We could have contacted him and asked for clarification, but then we’d have tipped him off about what we were planning. In some LARPs they do some or all the character creation in a pre-game workshop, but that’d be too late for us as we like to be prepared. And also, we are of the opinion that we go to a LARP event to roleplay, not to workshop some roleplaying we’ll do later.
So what we did to solve this was workshop it in character. We sent out an NPC on the Friday night while we were plot-lite as one of Dr Ed’s followers from Cambridge to chat shit with him about the universe. In doing so she was able to get a better handle on what GAMANHA was actually meant to be so she could play it the next day.
Of course, by the time we actually came to run that encounter Dr Ed had already done everything it was going to ask him to do and was in the process of turning himself into a cat by overdosing on magical Ecstasy, but I digress.

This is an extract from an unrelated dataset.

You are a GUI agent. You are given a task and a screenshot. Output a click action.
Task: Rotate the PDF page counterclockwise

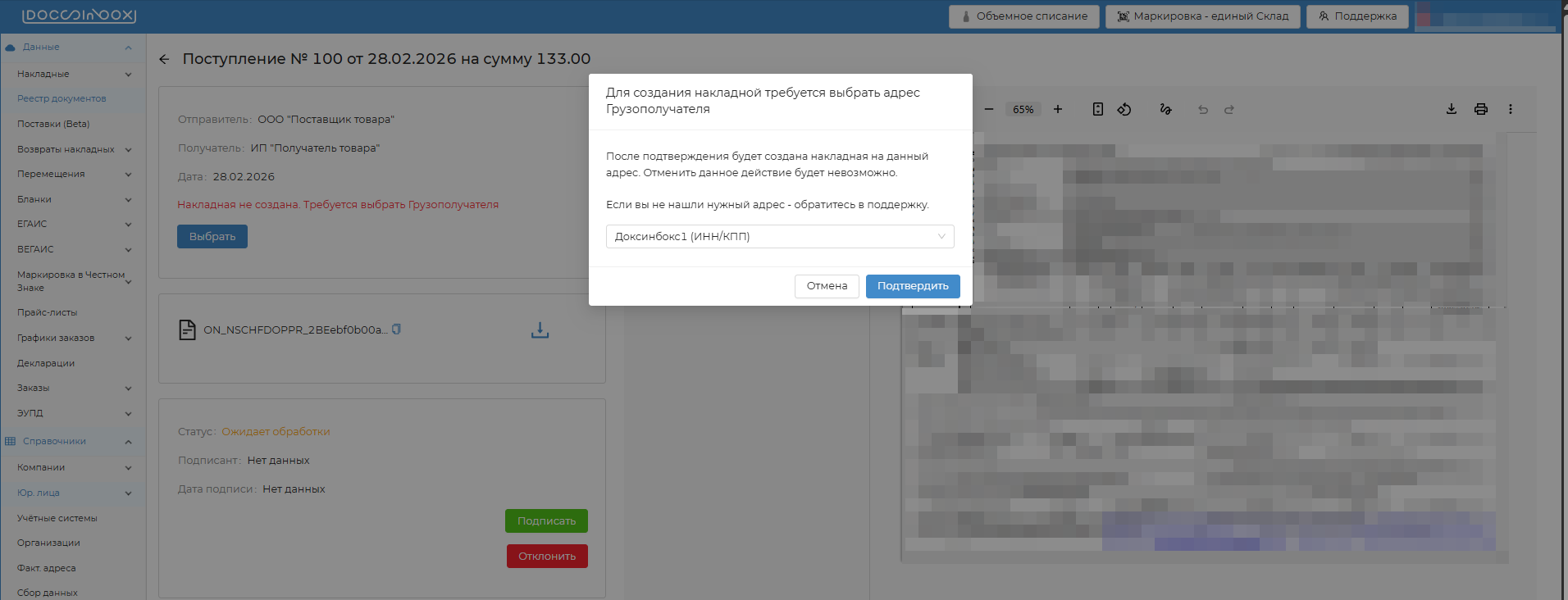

Actually running all this out
Here’s what we had in place to make this happen:
- Not actually 50 encounters. There were a few who never submitted a character and after chasing several times we assumed anyone left was either not going to show or didn’t want personal plot and was happy to be along for the ride. There were a few others who we lost over the weekend due to illness, childcare issues etc. But we definitely ran over 20 trips in the tent, and about the same number through NPCs in the live environment, or in a couple of cases we delivered an item that the trip ran through
- 100% hand picked crew to ensure everyone there was good at what they were doing and caused no dramas. This included actual theater people to manage sets and many old hand larpers who can be relied upon improv a good scene
- Every encounter in a numbered envelope stating exactly what props, costume and paperwork it required. If it was small enough to go in the envelope it went directly in there
- A separate hived off team to independently run the tent encounters. The head of set dressing created the timetable for that end of things with an eye to minimising set dressing changes
- Minimal sets where only the props and furniture that were actually significant to the trip were present, with clever use of signs and so on to indicate where it was taking place. I cannot speak highly enough of Chloe Courtney’s set dressing talent
- Nick Livesey to find the players and get them to the encounters IC (he does a similar job at Hades I understand, and therefore has experience)

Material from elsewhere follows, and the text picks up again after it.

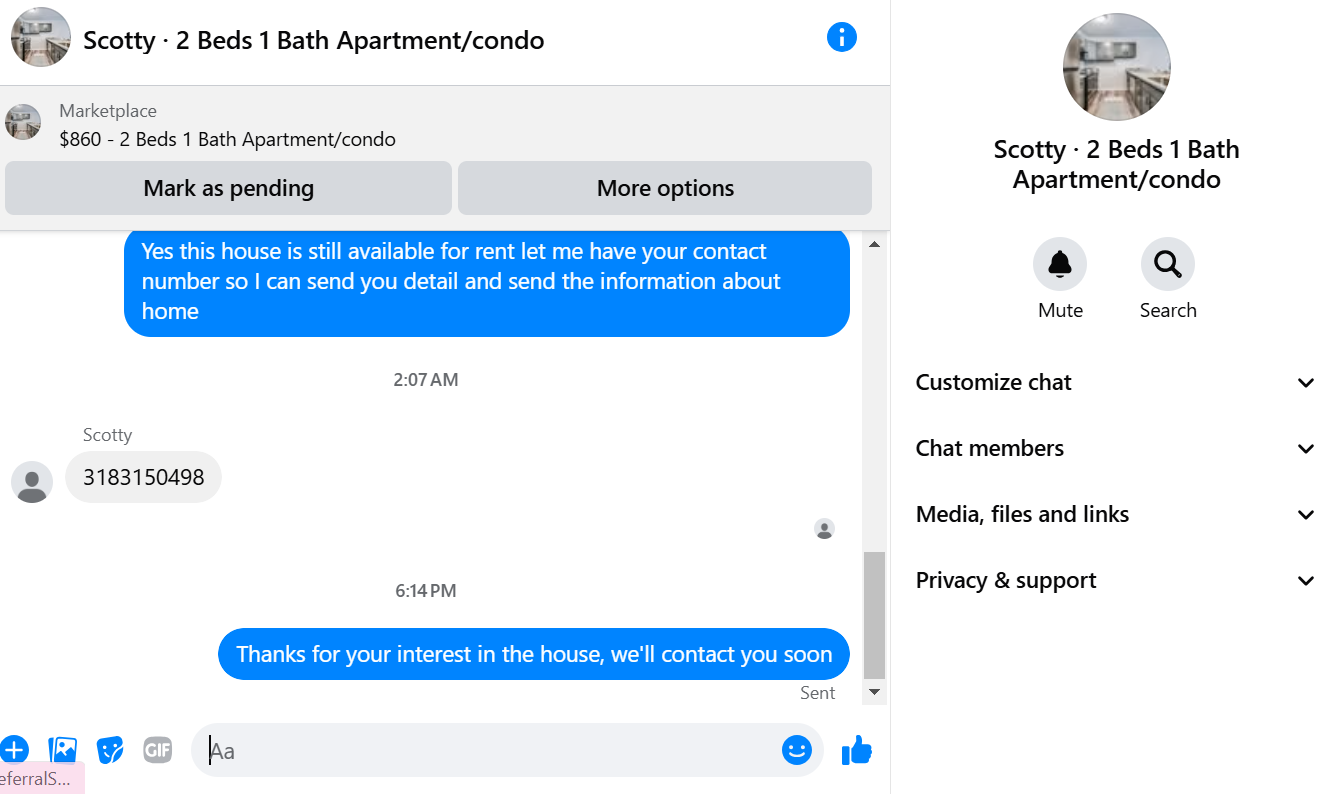Open conversation info with the blue icon
The width and height of the screenshot is (1330, 794).
pos(842,38)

- The award winning Clare Evans to run the monster room, and she is hella organised
- No more than 2 NPCs per encounter, except I think for one where we needed multiple refugees and Serbian military (did I mention this game was pretty grim in places?)
- Very little concern for “balance”. Some of the trips were harder to “win” than others. Some of them were pretty tame, some of them were potentially lethal for the character involved, or anyone else who tried to intervene, although there was no (immediate) permadeath in Fairyland. Not everyone’s psychological baggage was created equal – we respected the characters as written
Not every single one of these worked. Some fell a little flat, some the players failed at spectacularly, but we really did have a very high hit rate on these trips. And that, my friends, is the story of how we ran out 40+ personal encounters in 11 hours while our main plot bounced around like a barely controlled dodgem.
And of course the PA blasted music the entire time, because in Fairyland, you literally can’t stop raving.